Début juin, c’est au tour de la garde civile espagnole de faire une autre découverte : 3,2 tonnes de cathinone de synthèse sont saisies dans le port de Barcelone, représentant une valeur marchande de 61 millions d’euros. Jamais saisie de NSP n’avait été si importante en Europe, où ces drogues alimentent un marché émergent, sous haute surveillance.
« Course aux molécules »
« Chez les NPS, deux grandes familles sont particulièrement sous surveillance en France : les cathinones de synthèse – notamment la 3-MMC – et les cannabinoïdes de synthèse, en raison de leur diffusion croissante sur le territoire », indiquent Sabrina Cherki et Michel Gandilhon, chargés d’études à l’Observatoire français des drogues et des tendances addictives.

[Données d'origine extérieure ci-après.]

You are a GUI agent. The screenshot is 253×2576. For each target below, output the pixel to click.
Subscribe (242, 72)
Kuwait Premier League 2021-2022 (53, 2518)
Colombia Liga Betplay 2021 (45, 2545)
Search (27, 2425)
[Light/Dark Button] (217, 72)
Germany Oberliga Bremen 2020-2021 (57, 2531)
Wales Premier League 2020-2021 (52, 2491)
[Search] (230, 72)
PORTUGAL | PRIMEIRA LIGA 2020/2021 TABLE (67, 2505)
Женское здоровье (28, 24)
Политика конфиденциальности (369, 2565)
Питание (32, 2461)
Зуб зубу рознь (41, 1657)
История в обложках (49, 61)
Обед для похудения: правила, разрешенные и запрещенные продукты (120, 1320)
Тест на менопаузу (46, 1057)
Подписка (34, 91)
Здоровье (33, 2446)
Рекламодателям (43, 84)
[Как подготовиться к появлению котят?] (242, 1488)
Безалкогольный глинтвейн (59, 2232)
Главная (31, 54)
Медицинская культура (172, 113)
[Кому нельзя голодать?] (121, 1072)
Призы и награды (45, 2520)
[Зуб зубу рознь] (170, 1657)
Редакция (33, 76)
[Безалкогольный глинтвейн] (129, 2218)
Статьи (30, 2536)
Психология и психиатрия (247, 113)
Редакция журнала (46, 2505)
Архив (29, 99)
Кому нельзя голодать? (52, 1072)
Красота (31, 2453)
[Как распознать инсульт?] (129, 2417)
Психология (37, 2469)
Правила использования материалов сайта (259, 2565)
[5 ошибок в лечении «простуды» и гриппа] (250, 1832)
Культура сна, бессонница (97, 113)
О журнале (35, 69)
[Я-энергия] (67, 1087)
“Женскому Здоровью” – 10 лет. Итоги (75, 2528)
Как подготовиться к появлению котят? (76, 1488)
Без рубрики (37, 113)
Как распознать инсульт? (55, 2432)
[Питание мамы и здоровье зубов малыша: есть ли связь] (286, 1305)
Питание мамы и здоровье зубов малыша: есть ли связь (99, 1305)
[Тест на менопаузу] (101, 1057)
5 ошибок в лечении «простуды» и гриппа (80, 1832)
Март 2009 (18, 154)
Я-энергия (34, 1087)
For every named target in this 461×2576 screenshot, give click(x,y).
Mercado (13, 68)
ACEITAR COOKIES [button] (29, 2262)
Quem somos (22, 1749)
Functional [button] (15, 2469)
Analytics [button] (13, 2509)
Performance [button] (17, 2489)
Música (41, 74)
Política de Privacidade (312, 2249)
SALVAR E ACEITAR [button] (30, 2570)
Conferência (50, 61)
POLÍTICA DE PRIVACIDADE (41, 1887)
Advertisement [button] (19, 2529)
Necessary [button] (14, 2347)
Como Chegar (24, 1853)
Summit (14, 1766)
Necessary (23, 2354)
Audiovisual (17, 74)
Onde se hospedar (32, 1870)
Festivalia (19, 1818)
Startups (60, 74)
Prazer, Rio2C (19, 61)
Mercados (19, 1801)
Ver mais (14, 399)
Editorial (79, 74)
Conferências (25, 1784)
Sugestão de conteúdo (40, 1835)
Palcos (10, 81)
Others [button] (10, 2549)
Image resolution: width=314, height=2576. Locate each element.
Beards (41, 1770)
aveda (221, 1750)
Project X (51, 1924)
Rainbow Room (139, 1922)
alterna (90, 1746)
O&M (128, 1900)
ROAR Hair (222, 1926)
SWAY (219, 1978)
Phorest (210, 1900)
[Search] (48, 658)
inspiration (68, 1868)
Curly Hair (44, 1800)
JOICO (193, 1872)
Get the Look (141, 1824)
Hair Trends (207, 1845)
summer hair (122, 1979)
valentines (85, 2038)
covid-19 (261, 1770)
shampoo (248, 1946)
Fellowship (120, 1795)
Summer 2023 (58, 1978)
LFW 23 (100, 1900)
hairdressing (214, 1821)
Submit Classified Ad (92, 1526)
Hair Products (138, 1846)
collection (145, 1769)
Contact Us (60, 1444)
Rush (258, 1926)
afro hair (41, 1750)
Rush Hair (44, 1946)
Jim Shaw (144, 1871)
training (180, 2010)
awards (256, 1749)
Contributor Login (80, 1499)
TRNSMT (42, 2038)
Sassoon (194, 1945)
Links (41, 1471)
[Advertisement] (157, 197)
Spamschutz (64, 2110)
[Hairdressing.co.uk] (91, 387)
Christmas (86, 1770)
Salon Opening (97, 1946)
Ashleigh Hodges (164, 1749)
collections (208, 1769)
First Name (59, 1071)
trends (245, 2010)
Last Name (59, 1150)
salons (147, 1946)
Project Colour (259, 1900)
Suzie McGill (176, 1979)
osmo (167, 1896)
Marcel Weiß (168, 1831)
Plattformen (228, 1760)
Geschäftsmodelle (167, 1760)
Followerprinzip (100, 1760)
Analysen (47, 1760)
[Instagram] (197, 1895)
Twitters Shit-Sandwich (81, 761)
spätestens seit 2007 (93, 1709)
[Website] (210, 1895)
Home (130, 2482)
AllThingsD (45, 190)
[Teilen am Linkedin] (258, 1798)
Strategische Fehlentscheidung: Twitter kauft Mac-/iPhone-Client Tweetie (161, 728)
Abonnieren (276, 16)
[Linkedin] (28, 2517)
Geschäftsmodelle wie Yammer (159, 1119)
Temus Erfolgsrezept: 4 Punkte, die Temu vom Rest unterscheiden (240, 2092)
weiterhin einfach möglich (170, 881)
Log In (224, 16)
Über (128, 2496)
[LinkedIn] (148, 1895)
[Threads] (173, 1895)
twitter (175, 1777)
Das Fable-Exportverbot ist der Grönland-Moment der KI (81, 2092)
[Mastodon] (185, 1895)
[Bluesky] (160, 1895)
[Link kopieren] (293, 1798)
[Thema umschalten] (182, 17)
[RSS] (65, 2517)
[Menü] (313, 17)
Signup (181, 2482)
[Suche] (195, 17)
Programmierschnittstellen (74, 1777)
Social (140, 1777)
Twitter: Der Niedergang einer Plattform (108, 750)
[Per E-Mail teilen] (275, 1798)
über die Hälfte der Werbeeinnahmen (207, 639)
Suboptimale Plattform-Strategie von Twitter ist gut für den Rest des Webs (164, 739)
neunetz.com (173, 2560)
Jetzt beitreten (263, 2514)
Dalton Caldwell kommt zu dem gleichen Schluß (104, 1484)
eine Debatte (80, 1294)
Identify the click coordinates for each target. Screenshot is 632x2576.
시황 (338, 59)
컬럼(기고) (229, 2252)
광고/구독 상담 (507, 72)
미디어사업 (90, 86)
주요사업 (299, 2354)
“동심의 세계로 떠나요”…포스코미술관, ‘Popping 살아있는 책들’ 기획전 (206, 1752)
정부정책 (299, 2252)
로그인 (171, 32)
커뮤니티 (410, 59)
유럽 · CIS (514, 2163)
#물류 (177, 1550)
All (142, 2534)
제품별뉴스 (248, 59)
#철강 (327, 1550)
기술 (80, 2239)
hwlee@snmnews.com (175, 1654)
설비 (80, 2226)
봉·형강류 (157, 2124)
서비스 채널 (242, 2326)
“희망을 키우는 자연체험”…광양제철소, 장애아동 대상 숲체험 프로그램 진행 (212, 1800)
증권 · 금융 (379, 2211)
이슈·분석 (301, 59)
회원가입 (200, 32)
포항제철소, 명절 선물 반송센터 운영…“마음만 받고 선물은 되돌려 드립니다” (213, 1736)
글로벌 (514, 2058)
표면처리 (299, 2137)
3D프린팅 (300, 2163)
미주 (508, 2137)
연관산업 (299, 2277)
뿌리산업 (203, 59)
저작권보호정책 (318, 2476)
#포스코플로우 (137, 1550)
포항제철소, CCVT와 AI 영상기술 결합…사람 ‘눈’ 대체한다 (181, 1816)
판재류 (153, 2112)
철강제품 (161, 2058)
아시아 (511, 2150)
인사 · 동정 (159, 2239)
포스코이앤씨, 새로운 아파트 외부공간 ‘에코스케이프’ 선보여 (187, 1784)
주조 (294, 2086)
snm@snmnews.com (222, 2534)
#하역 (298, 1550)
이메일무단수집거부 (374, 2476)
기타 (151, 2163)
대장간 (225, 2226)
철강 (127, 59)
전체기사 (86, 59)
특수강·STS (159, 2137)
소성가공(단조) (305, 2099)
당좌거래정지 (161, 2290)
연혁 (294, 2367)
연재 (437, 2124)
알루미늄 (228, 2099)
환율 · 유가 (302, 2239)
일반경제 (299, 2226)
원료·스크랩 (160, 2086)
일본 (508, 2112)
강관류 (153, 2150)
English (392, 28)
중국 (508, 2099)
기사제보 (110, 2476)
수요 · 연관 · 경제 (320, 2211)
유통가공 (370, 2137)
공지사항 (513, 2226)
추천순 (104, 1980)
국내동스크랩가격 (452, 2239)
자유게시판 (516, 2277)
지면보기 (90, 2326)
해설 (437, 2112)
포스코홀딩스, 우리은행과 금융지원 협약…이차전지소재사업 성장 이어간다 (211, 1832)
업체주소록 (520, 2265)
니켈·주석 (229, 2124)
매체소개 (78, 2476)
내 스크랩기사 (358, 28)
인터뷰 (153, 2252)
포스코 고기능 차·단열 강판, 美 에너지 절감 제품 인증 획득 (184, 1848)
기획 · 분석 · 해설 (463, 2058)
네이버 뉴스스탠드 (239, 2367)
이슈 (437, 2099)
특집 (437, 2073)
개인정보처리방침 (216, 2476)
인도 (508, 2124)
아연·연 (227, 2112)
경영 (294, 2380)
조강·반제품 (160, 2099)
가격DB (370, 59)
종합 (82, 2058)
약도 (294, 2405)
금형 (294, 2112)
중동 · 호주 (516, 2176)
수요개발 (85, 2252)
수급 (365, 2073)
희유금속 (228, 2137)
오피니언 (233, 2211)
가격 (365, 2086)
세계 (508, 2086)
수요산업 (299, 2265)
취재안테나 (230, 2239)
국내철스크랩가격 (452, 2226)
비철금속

Ils précisent que, en 2017, 3,8 % des jeunes de 17 ans déclaraient en avoir déjà consommé – sans pour autant savoir identifier le type de NPS consommé –, contre 1,9 % en 2014.
« Spice Diamond », « Yucatan Fire », ou « Chill X », les noms rivalisent d’originalité
Plutôt que les dénominations scientifiques absconses, les consommateurs sont davantage familiers des noms commerciaux plus vendeurs, associés à des offres promotionnelles accessibles en quelques clics sur Internet et le dark Net et payables en bitcoins. « Spice Diamond », « Yucatan Fire », ou « Chill X », les noms rivalisent d’originalité. Le Buddha blue, ou « Pète ton crâne », est le cannabis de synthèse qui a sans doute connu le plus grand retentissement médiatique en France. Identifié en 2013, il a été repéré depuis dans plusieurs établissements scolaires, d’abord en Normandie puis dans les Hautes-Pyrénées, sous la forme de liquide à vapoter.